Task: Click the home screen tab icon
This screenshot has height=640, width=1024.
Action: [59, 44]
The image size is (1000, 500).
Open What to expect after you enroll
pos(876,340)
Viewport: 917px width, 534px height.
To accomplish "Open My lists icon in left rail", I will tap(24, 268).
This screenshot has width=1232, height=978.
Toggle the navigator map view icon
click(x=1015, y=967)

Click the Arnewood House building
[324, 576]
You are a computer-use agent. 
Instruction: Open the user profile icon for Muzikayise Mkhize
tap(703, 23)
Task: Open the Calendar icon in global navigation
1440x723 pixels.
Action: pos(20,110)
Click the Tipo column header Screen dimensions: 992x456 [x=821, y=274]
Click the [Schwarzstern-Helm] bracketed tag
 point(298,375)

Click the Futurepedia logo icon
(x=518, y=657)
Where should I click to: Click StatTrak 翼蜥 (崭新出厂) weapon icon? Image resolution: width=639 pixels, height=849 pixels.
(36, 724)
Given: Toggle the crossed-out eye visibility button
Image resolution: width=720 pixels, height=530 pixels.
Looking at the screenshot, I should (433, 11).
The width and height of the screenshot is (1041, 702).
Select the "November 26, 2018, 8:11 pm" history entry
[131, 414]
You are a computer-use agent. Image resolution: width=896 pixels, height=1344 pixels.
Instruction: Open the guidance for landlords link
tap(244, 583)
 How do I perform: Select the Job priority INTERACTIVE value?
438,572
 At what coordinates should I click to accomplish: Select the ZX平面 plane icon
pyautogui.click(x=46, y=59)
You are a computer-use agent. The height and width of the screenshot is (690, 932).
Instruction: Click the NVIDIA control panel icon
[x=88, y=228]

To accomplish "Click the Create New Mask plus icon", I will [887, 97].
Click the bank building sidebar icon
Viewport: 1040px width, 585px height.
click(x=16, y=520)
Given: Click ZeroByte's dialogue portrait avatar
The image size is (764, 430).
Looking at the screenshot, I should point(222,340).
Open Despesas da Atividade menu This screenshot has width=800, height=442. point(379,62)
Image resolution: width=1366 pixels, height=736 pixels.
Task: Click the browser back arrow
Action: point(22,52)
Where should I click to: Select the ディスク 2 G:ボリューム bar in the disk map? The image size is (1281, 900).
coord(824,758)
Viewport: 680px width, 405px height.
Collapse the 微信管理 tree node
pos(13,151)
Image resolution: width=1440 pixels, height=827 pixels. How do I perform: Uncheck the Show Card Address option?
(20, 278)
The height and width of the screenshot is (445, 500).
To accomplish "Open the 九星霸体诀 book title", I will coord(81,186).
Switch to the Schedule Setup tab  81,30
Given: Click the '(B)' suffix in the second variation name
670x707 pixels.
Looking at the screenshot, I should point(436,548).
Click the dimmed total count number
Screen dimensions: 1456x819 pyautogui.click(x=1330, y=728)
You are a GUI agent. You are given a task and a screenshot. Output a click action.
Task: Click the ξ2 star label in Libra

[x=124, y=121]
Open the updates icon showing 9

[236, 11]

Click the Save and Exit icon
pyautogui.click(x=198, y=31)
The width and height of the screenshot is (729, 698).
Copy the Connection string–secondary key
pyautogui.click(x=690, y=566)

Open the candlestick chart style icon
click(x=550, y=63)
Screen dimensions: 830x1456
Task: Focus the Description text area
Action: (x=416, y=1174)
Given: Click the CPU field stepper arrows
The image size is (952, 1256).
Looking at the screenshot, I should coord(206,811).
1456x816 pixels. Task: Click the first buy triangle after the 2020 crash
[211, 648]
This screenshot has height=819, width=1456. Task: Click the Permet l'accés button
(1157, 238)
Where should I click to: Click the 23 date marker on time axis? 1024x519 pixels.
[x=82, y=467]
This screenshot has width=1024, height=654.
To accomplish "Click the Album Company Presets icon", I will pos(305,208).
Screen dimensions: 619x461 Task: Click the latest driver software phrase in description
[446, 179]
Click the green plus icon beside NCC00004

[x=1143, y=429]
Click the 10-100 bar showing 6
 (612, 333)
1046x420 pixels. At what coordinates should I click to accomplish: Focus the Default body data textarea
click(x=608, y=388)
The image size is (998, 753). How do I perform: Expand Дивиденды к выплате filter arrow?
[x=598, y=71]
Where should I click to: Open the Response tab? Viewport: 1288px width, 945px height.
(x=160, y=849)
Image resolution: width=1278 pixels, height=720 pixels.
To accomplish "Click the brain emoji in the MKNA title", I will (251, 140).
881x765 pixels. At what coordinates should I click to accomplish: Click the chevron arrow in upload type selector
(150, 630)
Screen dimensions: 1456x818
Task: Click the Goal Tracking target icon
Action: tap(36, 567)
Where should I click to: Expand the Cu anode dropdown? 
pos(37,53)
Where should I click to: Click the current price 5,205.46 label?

+-------+

ASSIGNED TASK
Among the lines above, find each one containing the string "agent" and copy it.

SOLVED EXERCISE
You are a computer-use agent. 
You are a computer-use agent. Image resolution: width=896 pixels, height=1344 pixels.
You are a computer-use agent. The height and width of the screenshot is (690, 932).
You are a GUI agent. You are given a task and a screenshot. Output a click action.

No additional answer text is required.